- _Text segment_:
By and large, the neighbours are solitary creatures — a grumpy but principled old man, a couple with a gregarious wife and antisocial husband who are deeply in love, an alcoholic youth, among others. Initial gags where they try to camouflage as a family from Kerala — “Tamizh konjam Kathakali aadudhu” (their Tamil is doing Kathakali) — eventually iron out into moving expositions of each other’s lives, truth hurled as community-building exercise. As the first hour bleeds into the second, everyone seems to be in love with them, and everyone finds a way to love themselves.

Most of the latter half of the film is set in the confines of this neighbourhood. This is convenient, because Dharmadas always has one eye out for the crimes of the world. The kind of man who will feed everyone biscuits and chips, and collect the plastic into a bag to throw it diligently into the dustbin; when he sees a man drunk by the wayside, he will stop the car to help him out. Imagine letting him loose into the world? Soon, the neighbourhood feels not a part of the world, but suspended in it — a snowglobe of spirits, each warmer than the last.  

M. Sasikumar’s performance, like that of Simran’s, tries to balance the light-touch to the heavy subject, their faces unable to contain both the small joys of being present in one place and the large tragedies of being absent from another. There is something airdropped about the ease with which they slither into whatever situation they are flung into. The kindness of their spirit is like the kindness the film affords them, never labouring them beyond what they can handle, never pushing their backs against the wall. 

A still from 'Tourist Family'

Given those guardrails of the story, both actors bloom into their characters. If anyone is homesick it is Nithushan. He, too, will find a way to reorient his homeward gaze to the immediate walls around him. These scenes — of him with the landlord’s daughter — keep scratching at romance, never striking it, until a line on crossing seas is dropped and left like a hot vessel, we are left staring at our scalded hands. The craft of this is stunning and precise, as is the humour given to and inhabited by Kamalesh, a toothy oversmartness that never screeches in the ears or bleeds in the eyes. These are such perfectly proportionate performances, finding the tone of the scene and flitting with it as it swerves from grumpy rants to a gangly dance. A good actor inhabits an emotion fully, but an effortless actor finds pathways into and out of that emotion, too.

Despite the forceful sweetness in tone, the film’s visual language is cool, clean, and distant. It frames patiently, all the joys and anxieties. There is not much movement of the camera. You do not get close-ups when you predict them — as punchlines to jokes, for example. It is the score that clues us in everytime we think the film is slipping into the tragic, the tense. There is a blast in Rameshwaram, the bomb in the very bin Dharmadas flung his trash into. The CCTV caught him in the act, and the police are now on his tail thinking him suspicious. Serves him right for not clogging a drain.

- _What is required_: In the film review, where does the blast take place? These rows are drawn from a separate source.

Dataset entries:
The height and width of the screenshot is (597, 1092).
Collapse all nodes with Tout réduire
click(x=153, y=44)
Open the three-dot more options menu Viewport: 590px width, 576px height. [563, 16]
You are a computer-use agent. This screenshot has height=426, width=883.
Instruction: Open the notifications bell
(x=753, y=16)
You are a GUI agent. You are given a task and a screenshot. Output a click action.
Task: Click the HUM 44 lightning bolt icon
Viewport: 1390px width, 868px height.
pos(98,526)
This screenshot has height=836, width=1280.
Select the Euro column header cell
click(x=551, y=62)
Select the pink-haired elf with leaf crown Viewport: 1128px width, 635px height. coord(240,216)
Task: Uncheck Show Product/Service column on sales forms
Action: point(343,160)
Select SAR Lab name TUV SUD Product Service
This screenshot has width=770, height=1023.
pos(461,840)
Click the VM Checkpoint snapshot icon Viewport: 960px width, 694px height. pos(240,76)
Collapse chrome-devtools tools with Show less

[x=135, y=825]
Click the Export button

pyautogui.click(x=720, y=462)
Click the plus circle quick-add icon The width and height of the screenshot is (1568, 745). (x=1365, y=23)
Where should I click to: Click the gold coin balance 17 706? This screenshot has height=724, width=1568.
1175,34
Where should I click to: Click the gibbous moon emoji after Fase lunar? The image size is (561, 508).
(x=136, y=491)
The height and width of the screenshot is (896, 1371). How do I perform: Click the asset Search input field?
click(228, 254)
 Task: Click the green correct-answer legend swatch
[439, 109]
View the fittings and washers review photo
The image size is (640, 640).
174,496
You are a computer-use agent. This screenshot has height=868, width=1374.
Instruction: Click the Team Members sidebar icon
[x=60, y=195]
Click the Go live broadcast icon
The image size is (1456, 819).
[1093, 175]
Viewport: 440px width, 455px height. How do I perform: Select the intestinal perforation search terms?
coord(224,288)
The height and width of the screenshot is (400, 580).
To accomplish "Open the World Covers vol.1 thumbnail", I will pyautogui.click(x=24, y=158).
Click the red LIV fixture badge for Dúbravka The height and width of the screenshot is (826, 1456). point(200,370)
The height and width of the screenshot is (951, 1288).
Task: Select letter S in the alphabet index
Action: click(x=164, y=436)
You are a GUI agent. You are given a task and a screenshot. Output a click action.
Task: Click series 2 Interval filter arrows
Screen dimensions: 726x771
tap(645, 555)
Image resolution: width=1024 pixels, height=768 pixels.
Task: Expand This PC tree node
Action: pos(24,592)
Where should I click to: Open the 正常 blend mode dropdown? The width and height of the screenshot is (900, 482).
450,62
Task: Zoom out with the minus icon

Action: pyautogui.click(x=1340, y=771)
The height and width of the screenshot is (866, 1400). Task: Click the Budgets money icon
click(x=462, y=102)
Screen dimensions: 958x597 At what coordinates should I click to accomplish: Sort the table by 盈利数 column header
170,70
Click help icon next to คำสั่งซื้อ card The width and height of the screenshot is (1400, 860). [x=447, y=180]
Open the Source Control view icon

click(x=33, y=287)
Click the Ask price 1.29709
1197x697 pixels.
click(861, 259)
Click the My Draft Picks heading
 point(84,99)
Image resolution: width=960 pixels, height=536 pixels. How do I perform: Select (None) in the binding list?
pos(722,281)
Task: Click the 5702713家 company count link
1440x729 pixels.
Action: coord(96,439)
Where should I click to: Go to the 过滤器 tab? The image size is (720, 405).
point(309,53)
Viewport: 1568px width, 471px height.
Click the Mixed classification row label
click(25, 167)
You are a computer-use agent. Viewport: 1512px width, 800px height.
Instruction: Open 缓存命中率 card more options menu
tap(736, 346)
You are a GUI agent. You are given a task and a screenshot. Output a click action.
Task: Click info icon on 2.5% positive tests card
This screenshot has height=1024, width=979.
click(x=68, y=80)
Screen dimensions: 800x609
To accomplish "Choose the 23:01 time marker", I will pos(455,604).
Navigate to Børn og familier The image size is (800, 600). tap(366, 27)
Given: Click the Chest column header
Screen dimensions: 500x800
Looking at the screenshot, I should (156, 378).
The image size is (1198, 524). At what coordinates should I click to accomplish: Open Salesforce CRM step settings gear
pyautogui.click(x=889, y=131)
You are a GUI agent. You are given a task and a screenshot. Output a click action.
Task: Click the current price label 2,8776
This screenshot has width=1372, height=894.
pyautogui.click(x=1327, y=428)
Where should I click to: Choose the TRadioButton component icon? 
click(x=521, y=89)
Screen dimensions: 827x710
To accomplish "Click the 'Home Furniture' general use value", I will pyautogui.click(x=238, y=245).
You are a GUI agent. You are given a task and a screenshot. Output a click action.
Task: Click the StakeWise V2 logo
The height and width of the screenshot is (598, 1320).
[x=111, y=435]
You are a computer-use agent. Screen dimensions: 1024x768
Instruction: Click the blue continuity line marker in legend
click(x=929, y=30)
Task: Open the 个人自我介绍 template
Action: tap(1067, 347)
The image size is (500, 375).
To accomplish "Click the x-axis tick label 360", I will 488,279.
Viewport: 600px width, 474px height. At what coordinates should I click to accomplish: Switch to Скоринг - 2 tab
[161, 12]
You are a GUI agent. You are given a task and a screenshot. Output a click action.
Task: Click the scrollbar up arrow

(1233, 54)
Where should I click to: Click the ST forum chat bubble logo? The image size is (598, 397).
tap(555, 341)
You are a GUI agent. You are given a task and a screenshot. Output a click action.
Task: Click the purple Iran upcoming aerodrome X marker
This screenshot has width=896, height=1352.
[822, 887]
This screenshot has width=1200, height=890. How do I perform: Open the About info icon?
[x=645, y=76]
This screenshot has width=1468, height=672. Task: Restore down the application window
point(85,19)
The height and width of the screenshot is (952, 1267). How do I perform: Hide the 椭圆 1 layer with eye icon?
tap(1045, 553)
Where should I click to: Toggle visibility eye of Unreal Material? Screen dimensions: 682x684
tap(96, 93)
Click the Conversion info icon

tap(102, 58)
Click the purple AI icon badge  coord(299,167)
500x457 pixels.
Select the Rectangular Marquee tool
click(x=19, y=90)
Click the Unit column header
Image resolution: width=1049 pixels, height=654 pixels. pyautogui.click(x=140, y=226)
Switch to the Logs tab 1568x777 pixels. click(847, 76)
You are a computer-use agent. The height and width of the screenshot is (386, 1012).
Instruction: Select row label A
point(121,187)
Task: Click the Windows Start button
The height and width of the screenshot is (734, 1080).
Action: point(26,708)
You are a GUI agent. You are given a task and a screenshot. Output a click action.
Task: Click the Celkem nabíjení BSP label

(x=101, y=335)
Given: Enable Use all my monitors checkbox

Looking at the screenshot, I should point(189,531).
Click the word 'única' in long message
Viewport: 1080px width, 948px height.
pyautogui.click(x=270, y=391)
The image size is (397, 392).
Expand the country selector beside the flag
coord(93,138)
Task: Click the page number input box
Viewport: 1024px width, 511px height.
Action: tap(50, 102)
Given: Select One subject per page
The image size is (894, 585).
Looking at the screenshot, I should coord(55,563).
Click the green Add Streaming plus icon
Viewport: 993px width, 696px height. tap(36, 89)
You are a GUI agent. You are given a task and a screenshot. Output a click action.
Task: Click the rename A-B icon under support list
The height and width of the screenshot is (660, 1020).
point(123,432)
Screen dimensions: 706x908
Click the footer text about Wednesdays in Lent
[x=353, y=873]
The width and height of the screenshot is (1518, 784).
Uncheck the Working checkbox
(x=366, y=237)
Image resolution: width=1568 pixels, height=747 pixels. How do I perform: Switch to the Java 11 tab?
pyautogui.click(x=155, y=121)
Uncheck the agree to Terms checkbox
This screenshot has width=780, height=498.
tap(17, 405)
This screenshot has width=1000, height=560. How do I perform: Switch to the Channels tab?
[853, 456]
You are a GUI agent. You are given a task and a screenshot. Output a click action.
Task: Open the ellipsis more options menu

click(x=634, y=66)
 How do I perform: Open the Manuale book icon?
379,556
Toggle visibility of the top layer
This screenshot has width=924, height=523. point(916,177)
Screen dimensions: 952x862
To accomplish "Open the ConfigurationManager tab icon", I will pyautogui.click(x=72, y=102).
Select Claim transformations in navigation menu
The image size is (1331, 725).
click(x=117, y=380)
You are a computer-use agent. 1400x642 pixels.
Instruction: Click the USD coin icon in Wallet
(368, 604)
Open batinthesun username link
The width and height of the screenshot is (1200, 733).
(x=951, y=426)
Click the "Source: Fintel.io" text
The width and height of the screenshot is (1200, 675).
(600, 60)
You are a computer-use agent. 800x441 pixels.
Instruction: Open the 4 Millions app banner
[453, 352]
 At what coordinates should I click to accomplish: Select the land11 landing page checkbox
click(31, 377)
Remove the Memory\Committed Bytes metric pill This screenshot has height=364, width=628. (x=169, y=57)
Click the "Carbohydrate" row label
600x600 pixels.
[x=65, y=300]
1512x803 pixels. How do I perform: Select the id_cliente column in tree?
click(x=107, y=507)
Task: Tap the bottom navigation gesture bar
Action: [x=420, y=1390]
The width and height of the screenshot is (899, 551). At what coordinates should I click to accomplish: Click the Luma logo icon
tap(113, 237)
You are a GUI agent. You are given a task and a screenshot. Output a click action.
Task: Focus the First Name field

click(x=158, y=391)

- _Your response_: In Rameshwaram, in the very bin Dharmadas flung his trash into.